According to a report in the Financial Times this week, it looks like the government many well scrap plans to permit local authorities in the UK to impose a "supplementary rates bill" - in other words a tax - on businesses which, it has been estimated, would cost companies as much as £1bn a year. No doubt the British Chambers of Commerce (BCC) will be delighted. From the very start it has criticised the proposals, which were published in the Local Government Finance Green Paper published in September 2000.
The original proposals were set to give local authorities the power to levy annual supplements to the national business rate of 1% a year for five years. The BCC estimated that this supplementary rate proposal could cost businesses in England an additional £2.75bn in the next 5 years, and more than £1bn each year thereafter.
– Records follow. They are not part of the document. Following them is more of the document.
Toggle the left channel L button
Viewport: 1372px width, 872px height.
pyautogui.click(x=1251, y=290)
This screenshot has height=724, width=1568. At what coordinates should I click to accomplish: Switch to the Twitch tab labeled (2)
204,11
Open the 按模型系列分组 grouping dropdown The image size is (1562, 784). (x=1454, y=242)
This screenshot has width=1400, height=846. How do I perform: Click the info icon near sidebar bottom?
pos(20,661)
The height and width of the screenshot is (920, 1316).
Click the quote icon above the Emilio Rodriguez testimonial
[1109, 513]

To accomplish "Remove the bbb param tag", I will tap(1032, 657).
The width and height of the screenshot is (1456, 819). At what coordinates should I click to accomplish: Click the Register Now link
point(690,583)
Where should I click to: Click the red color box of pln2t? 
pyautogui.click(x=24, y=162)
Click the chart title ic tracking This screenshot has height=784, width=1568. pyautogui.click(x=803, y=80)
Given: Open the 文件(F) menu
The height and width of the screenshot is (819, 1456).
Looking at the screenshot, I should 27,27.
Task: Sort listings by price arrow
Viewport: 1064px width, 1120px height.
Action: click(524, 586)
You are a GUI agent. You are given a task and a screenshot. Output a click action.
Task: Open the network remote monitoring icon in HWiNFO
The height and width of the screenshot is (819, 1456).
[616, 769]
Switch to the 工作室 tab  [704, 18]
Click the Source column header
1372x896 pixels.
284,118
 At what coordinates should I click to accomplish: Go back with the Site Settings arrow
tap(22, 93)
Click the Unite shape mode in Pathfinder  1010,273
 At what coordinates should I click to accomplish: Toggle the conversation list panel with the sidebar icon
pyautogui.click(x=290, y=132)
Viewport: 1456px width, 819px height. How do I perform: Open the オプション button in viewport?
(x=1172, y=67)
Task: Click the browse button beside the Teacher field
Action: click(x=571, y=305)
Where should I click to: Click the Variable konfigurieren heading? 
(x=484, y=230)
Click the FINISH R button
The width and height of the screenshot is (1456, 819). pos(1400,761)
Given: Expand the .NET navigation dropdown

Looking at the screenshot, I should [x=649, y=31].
In September last year, Chris Humphries, Director General of the BCC, commented: 'These proposals as currently drafted are yet another tax on business. The provision for business consultation is inadequate with the danger that yet again business picks up the bill for poorly controlled spending. Not only are these proposals likely to undermine the good working relationships that have developed between local authorities and their business communities, but they could also threaten local economic competitiveness.'
The FT said The Department of the Environment, Transport and Regions (DETR) will instead introduce legislation to allow councils to establish small Business Improvement Districts in which businesses will decide with councillors whether local taxation is justified. This will please the BCC, which said that it believed local authorities should first win approval for their plans from the business community and only then be allowed to levy a supplementary rate. As the proposals currently stand, local authorities can first decide to levy a rate, then seek agreement on how it should be spent.
As well as pressure from the BCC, Stephen Byers, the UK's Trade and Industry Secretary, is believed to have lobbied for changes to the DETR proposals.